=== Begin Enclosure ===

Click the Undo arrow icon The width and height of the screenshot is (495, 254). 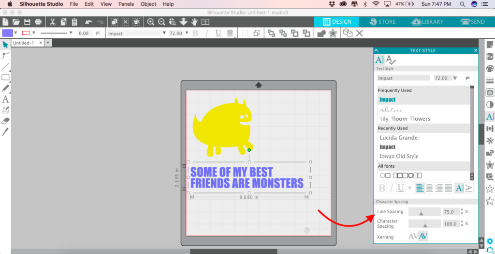pyautogui.click(x=88, y=22)
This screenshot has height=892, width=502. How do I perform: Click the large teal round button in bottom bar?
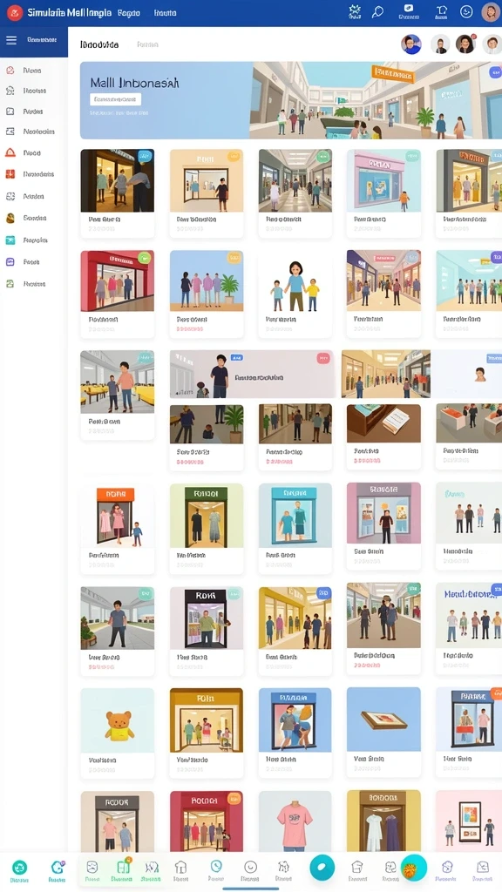[x=322, y=868]
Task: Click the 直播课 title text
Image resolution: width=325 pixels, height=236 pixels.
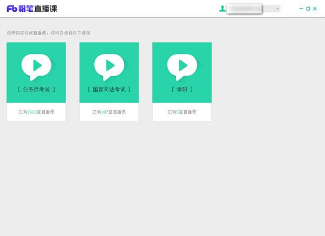Action: pyautogui.click(x=46, y=9)
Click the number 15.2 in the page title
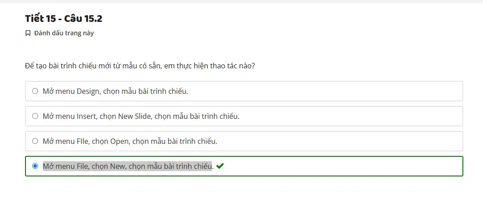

=== End Enclosure ===

The task calls for all lines in the entries that hold "title".

Task: Click the 直播课 title text
Click the number 15.2 in the page title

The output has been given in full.